Kita juga jangan disibukkan dengan “baik-jahat“ karena bersifat sangat relatif, melainkan kita harus selalu mengejar yang benar dengan memilah “benar-salah“. Di luar kebenaran adalah sesuatu yang salah. Kita harus kembali kepada Kebenaran. Kita harus kembali kepada Theologi Reformed yang merupakan satu-satunya theologi yang tidak humanis dan materialis. Kita harus kembali kepada Firman, belajar Alkitab dengan sungguh-sungguh. Kita harus menjadikan Tuhan sebagai pusat hidup kita. Hidup kita adalah milik Tuhan maka harus menjalankan apa yang Tuhan tetapkan bukannya menjalankan kemauan diri.

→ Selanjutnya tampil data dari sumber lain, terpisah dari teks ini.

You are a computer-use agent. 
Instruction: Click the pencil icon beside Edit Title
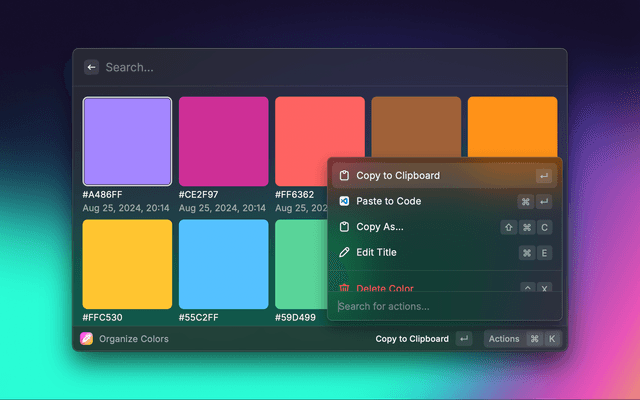pos(344,252)
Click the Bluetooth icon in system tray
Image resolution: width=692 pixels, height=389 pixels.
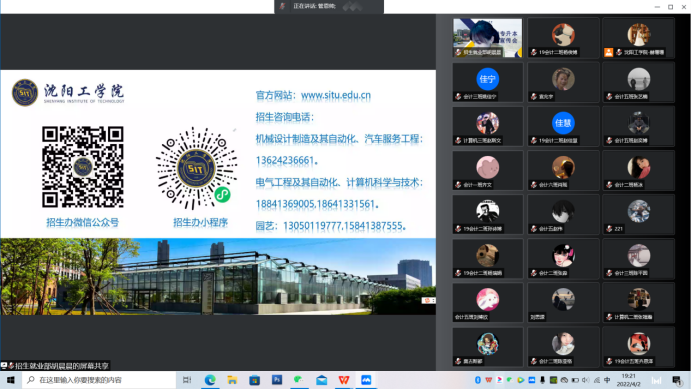tap(478, 380)
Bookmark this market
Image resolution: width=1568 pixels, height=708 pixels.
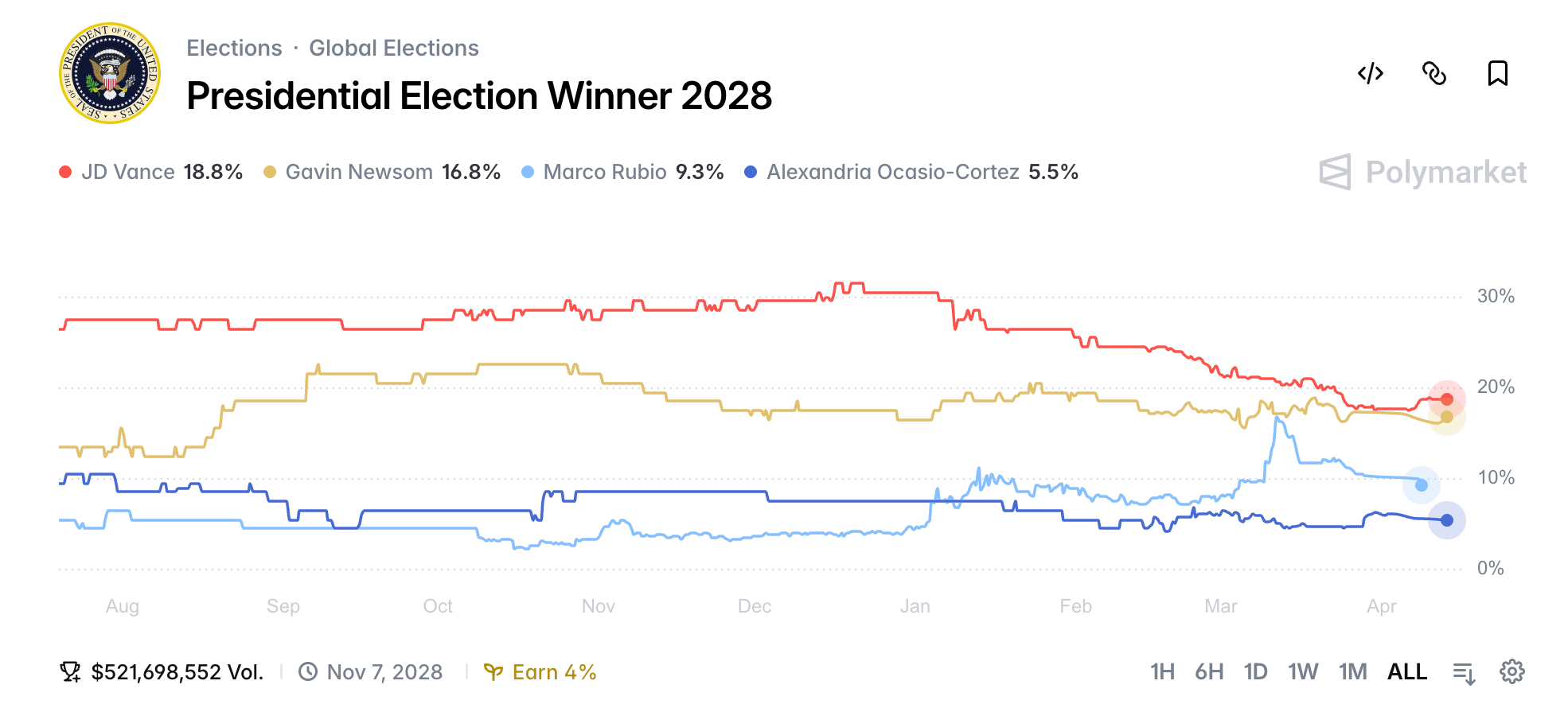pos(1497,73)
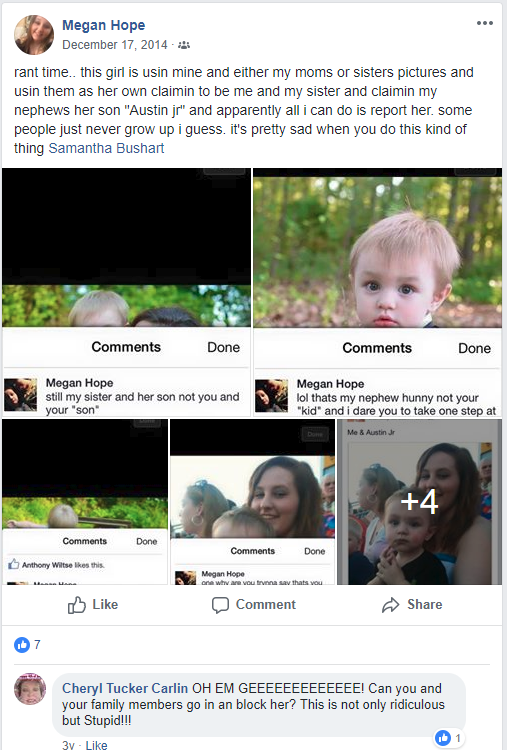This screenshot has height=750, width=507.
Task: Like Cheryl's comment via Like link
Action: click(x=96, y=745)
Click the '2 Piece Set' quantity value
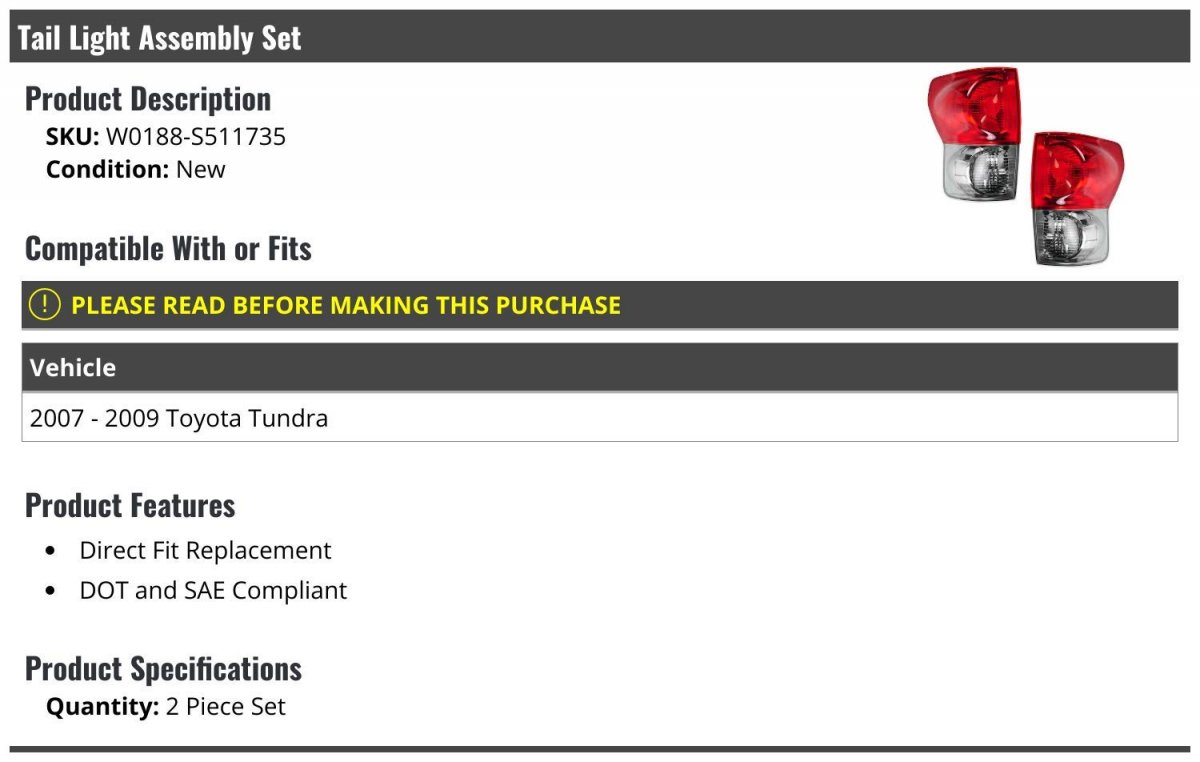The width and height of the screenshot is (1200, 762). 226,707
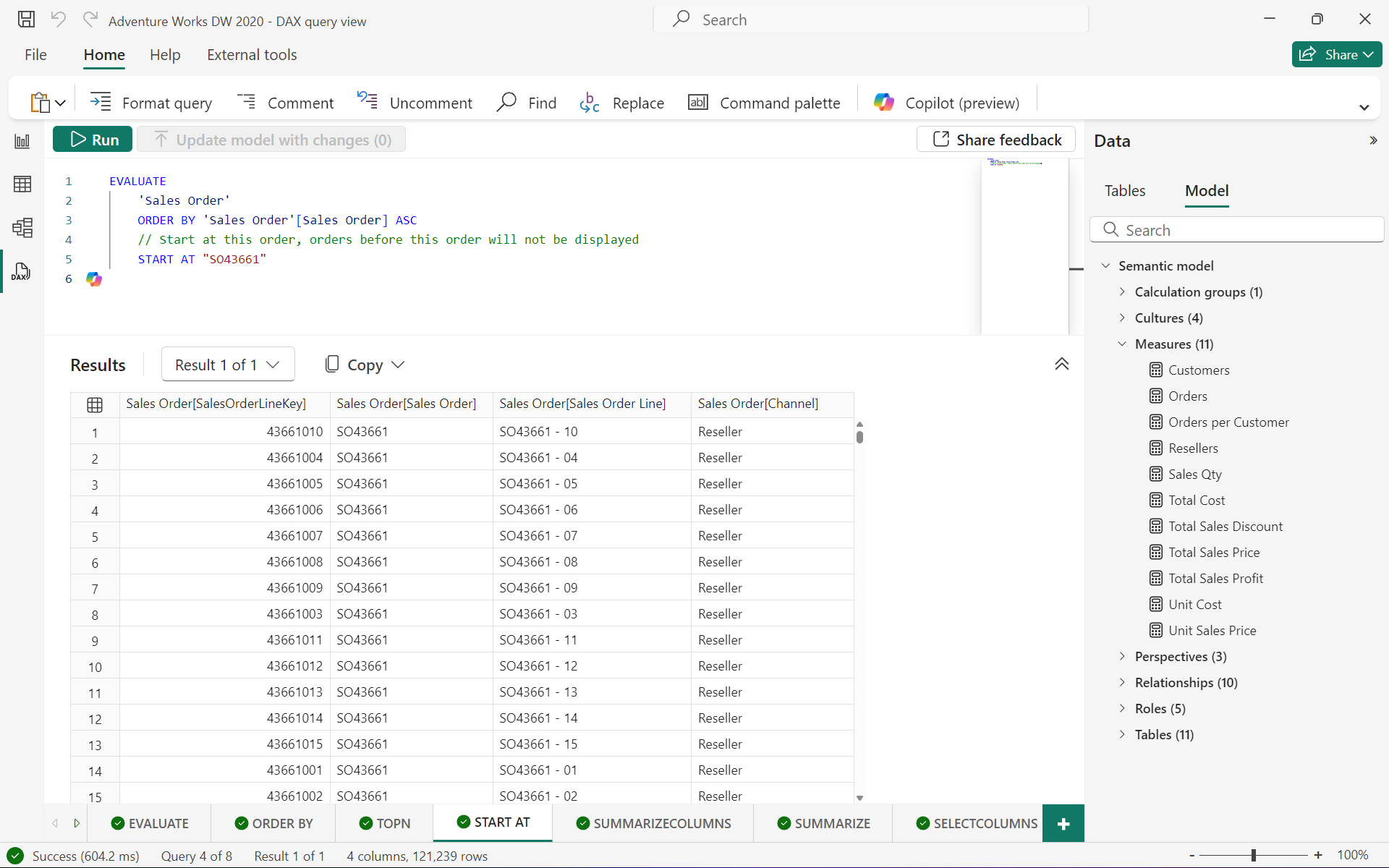Open the Find tool
This screenshot has height=868, width=1389.
click(x=525, y=102)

3)       Kita harus melihat panggilan Tuhan.

Ketika kita memberikan ucapan selamat tahun baru dan hari Valentine, perlu dipikirkan akan apa yang orang lain dapatkan, akankah mereka terhindarkan dari banyak kecelakaan setelah kita memberikan peringatan kepada mereka dan setelah mereka mengerti akan arti cinta sejati. Tuhan memanggil kita bukan untuk menjadi orang yang egois. Kita jangan sibuk dengan “tanda akhir zaman“ yang dihebohkan tetapi kita harus memberitakan Injil dan cinta sejati. Inilah waktunya untuk kita balik dan bersandar kepada Tuhan. Sekeras apapun jepitan yang kita alami, keputusan untuk berkata “tidak“ tetap berada di tangan kita walaupun kita harus dianiaya untuk itu, kita tidak akan sanggup menghadapinya sendirian dan kita perlu Tuhan. Panggilan Tuhan untuk kita balik dan bersandar kepada Tuhan bukan hanya untuk diri kita sendiri tetapi juga untuk orang lain.   

 

Renungkanlah:

  1. Bagaimana Anda merespon segala yang terjadi setelah beberapa saat memasuki tahun 2010 ini, khususnya minggu ini yang bertepatan dengan Tahun Baru Imlek dan hari Valentine? Keegoisan dan motif pribadi mengatasnamakan kasih, namun apakah kebenaran juga menjadi latar belakang? Sudahkah kasih dan kebenaran sejati yang Tuhan ajarkan Anda aplikasikan dalam hidup Anda, terutama menguatkan saudara seiman, keluarga, atau orang lain yang sama sekali belum Anda kenal?

  2. Menghadapi realitas kondisi yang semakin sulit, tawaran keuntungan dan kenikmatan mungkin akan menjadi kunci pertolongan dan kebahagiaan saat ini. Bagaimana Anda merespon keadaan tersebut? Apakah Anda menjadi pasrah menanti segala sesuatu terjadi, ataukah kita berusaha realistis terhadap kondisi yang semakin sulit dan terus-menerus menjaga kualitas hidup agar tetap terpusat pada Tuhan dan tidak terjerumus dalam kesulitan tersebut.